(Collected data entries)
-- Opening Marker --

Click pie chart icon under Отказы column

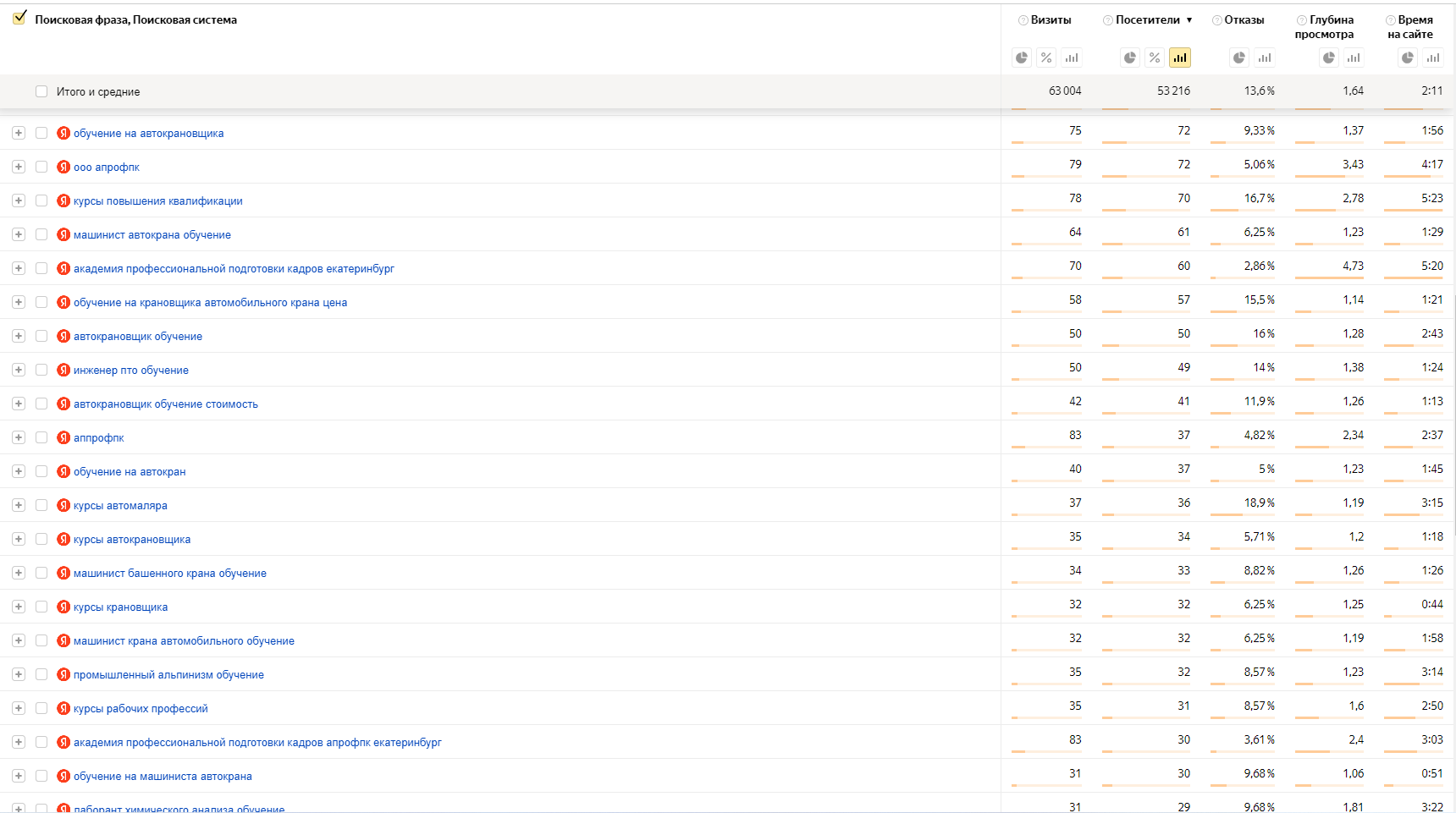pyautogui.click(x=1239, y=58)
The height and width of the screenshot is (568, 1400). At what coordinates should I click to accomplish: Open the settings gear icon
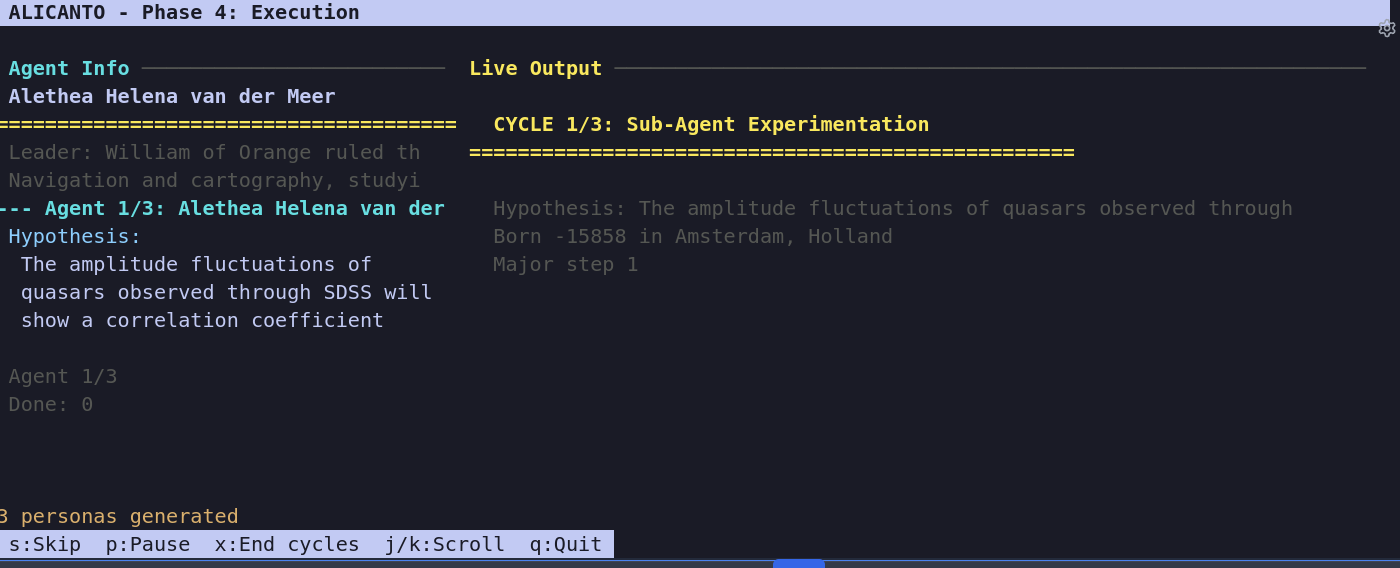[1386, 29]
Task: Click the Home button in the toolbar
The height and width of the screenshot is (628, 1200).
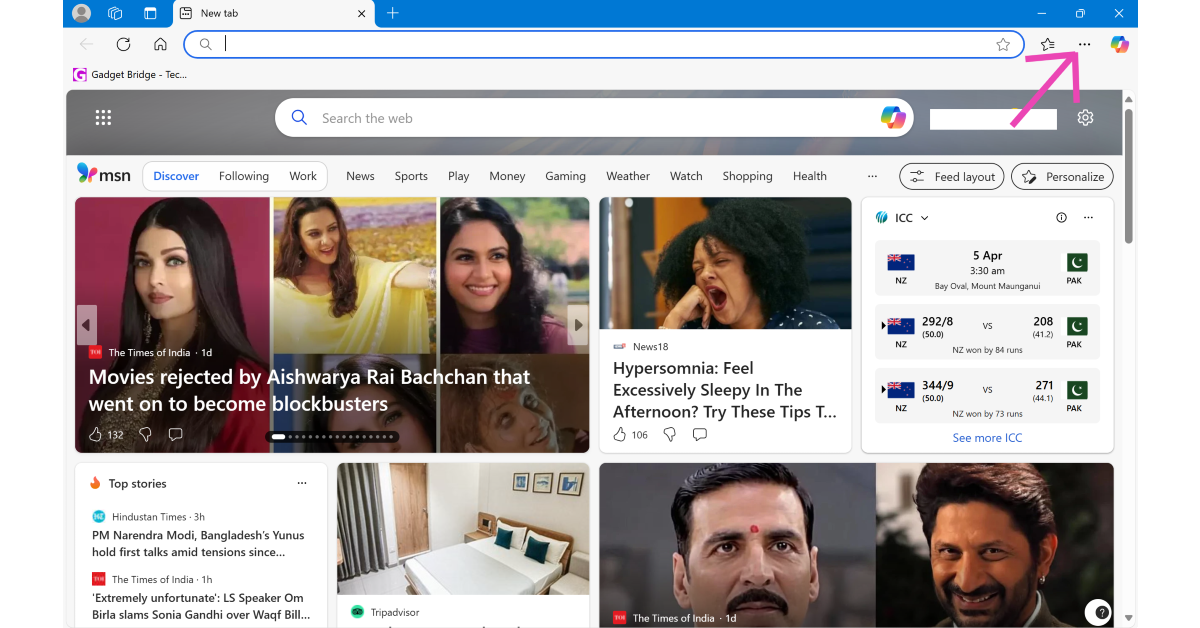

-- Closing Marker --

▶ What is required
Each entry above must be set down word for word; none of its pictures belong in the copy.

▶ Final answer
Click pie chart icon under Отказы column

pyautogui.click(x=1239, y=58)
The height and width of the screenshot is (568, 1400). At what coordinates should I click to accomplish: Open the settings gear icon
[1386, 29]
Task: Click the Home button in the toolbar
The height and width of the screenshot is (628, 1200).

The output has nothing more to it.